▸ Directions: Please arrange every line of the source data below as a numbered list, leaving out any blank lines.

Source data
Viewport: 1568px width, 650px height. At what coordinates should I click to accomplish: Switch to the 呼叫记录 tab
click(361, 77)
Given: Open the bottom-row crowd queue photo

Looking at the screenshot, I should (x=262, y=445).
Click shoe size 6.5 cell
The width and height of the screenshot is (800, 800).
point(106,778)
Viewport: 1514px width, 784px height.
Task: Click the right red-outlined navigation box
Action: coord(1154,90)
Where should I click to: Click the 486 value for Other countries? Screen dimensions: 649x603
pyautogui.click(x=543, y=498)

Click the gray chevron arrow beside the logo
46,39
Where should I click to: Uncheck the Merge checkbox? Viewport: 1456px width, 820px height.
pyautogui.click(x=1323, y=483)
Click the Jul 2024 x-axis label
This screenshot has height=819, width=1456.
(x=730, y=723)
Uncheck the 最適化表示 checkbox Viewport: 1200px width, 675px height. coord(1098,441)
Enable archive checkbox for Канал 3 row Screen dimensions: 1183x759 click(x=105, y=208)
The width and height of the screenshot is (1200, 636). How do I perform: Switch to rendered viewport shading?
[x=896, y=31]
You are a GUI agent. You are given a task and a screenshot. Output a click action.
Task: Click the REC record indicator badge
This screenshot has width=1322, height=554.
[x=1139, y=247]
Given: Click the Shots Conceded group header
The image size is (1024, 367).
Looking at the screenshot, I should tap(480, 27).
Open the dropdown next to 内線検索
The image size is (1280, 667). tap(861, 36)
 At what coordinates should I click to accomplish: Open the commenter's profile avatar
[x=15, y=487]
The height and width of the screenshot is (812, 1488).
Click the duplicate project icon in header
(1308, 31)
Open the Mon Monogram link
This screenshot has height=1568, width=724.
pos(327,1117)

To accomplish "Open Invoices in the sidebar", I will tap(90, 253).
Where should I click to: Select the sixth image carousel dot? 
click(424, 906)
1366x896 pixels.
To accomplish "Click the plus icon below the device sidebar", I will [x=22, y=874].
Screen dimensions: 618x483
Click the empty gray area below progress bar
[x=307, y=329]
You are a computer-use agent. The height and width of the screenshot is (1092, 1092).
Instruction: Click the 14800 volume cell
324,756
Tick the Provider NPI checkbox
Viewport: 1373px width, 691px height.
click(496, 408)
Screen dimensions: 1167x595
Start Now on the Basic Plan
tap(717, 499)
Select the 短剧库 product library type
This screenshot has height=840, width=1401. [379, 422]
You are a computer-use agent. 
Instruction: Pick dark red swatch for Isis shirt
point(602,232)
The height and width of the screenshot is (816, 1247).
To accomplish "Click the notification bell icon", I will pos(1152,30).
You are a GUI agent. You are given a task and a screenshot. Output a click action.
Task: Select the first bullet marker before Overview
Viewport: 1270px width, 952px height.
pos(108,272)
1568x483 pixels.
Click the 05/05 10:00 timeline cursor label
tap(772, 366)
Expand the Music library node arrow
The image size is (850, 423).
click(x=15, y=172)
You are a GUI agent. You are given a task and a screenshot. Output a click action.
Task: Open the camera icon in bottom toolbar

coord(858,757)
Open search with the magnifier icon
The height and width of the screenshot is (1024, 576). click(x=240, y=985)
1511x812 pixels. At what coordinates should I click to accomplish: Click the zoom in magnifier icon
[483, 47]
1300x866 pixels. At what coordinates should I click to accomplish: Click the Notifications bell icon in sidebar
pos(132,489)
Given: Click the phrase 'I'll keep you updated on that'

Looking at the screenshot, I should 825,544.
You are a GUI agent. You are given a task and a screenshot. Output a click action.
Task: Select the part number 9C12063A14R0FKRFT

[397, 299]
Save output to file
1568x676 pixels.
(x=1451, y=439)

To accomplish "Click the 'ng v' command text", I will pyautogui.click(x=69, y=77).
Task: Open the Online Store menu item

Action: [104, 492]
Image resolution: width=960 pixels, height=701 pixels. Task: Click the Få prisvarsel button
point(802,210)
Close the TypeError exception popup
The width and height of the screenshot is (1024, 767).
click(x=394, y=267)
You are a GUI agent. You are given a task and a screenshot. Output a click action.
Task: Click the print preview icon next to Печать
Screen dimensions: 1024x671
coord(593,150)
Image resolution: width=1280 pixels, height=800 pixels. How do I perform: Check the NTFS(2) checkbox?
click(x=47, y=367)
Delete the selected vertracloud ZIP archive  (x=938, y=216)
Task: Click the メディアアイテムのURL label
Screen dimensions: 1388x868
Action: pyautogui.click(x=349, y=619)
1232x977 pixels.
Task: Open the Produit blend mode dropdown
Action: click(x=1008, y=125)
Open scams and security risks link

▸ The reply:
1. Viewport: 1568px width, 650px height. At what coordinates should I click to accomplish: Switch to the 呼叫记录 tab
2. click(361, 77)
3. Given: Open the bottom-row crowd queue photo
4. Looking at the screenshot, I should (x=262, y=445).
5. Click shoe size 6.5 cell
6. The width and height of the screenshot is (800, 800).
7. point(106,778)
8. Viewport: 1514px width, 784px height.
9. Task: Click the right red-outlined navigation box
10. Action: coord(1154,90)
11. Where should I click to: Click the 486 value for Other countries? Screen dimensions: 649x603
12. pyautogui.click(x=543, y=498)
13. Click the gray chevron arrow beside the logo
14. 46,39
15. Where should I click to: Uncheck the Merge checkbox? Viewport: 1456px width, 820px height.
16. pyautogui.click(x=1323, y=483)
17. Click the Jul 2024 x-axis label
18. This screenshot has height=819, width=1456.
19. (x=730, y=723)
20. Uncheck the 最適化表示 checkbox Viewport: 1200px width, 675px height. coord(1098,441)
21. Enable archive checkbox for Канал 3 row Screen dimensions: 1183x759 click(x=105, y=208)
22. The width and height of the screenshot is (1200, 636). How do I perform: Switch to rendered viewport shading?
23. [x=896, y=31]
24. You are a GUI agent. You are given a task and a screenshot. Output a click action.
25. Task: Click the REC record indicator badge
26. This screenshot has width=1322, height=554.
27. [x=1139, y=247]
28. Given: Click the Shots Conceded group header
29. The image size is (1024, 367).
30. Looking at the screenshot, I should tap(480, 27).
31. Open the dropdown next to 内線検索
32. The image size is (1280, 667). tap(861, 36)
33.  At what coordinates should I click to accomplish: Open the commenter's profile avatar
34. [x=15, y=487]
35. The height and width of the screenshot is (812, 1488).
36. Click the duplicate project icon in header
37. (1308, 31)
38. Open the Mon Monogram link
39. This screenshot has height=1568, width=724.
40. pos(327,1117)
41. To accomplish "Open Invoices in the sidebar", I will tap(90, 253).
42. Where should I click to: Select the sixth image carousel dot? 
43. click(424, 906)
44. 1366x896 pixels.
45. To accomplish "Click the plus icon below the device sidebar", I will [x=22, y=874].
46. Screen dimensions: 618x483
47. Click the empty gray area below progress bar
48. [x=307, y=329]
49. You are a computer-use agent. The height and width of the screenshot is (1092, 1092).
50. Instruction: Click the 14800 volume cell
51. 324,756
52. Tick the Provider NPI checkbox
53. Viewport: 1373px width, 691px height.
54. click(496, 408)
55. Screen dimensions: 1167x595
56. Start Now on the Basic Plan
57. tap(717, 499)
58. Select the 短剧库 product library type
59. This screenshot has height=840, width=1401. [379, 422]
60. You are a computer-use agent. 
61. Instruction: Pick dark red swatch for Isis shirt
62. point(602,232)
63. The height and width of the screenshot is (816, 1247).
64. To accomplish "Click the notification bell icon", I will pos(1152,30).
65. You are a GUI agent. You are given a task and a screenshot. Output a click action.
66. Task: Select the first bullet marker before Overview
67. Viewport: 1270px width, 952px height.
68. pos(108,272)
69. 1568x483 pixels.
70. Click the 05/05 10:00 timeline cursor label
71. tap(772, 366)
72. Expand the Music library node arrow
73. The image size is (850, 423).
74. click(x=15, y=172)
75. You are a GUI agent. You are given a task and a screenshot. Output a click action.
76. Task: Open the camera icon in bottom toolbar
77. coord(858,757)
78. Open search with the magnifier icon
79. The height and width of the screenshot is (1024, 576). click(x=240, y=985)
80. 1511x812 pixels. At what coordinates should I click to accomplish: Click the zoom in magnifier icon
81. [483, 47]
82. 1300x866 pixels. At what coordinates should I click to accomplish: Click the Notifications bell icon in sidebar
83. pos(132,489)
84. Given: Click the phrase 'I'll keep you updated on that'
85. Looking at the screenshot, I should 825,544.
86. You are a GUI agent. You are given a task and a screenshot. Output a click action.
87. Task: Select the part number 9C12063A14R0FKRFT
88. [397, 299]
89. Save output to file
90. 1568x676 pixels.
91. (x=1451, y=439)
92. To accomplish "Click the 'ng v' command text", I will pyautogui.click(x=69, y=77).
93. Task: Open the Online Store menu item
94. Action: [104, 492]
95. Image resolution: width=960 pixels, height=701 pixels. Task: Click the Få prisvarsel button
96. point(802,210)
97. Close the TypeError exception popup
98. The width and height of the screenshot is (1024, 767).
99. click(x=394, y=267)
100. You are a GUI agent. You are given a task and a screenshot. Output a click action.
101. Task: Click the print preview icon next to Печать
102. Screen dimensions: 1024x671
103. coord(593,150)
104. Image resolution: width=1280 pixels, height=800 pixels. How do I perform: Check the NTFS(2) checkbox?
105. click(x=47, y=367)
106. Delete the selected vertracloud ZIP archive  (x=938, y=216)
107. Task: Click the メディアアイテムのURL label
108. Screen dimensions: 1388x868
109. Action: pyautogui.click(x=349, y=619)
110. 1232x977 pixels.
111. Task: Open the Produit blend mode dropdown
112. Action: click(x=1008, y=125)
113. Open scams and security risks link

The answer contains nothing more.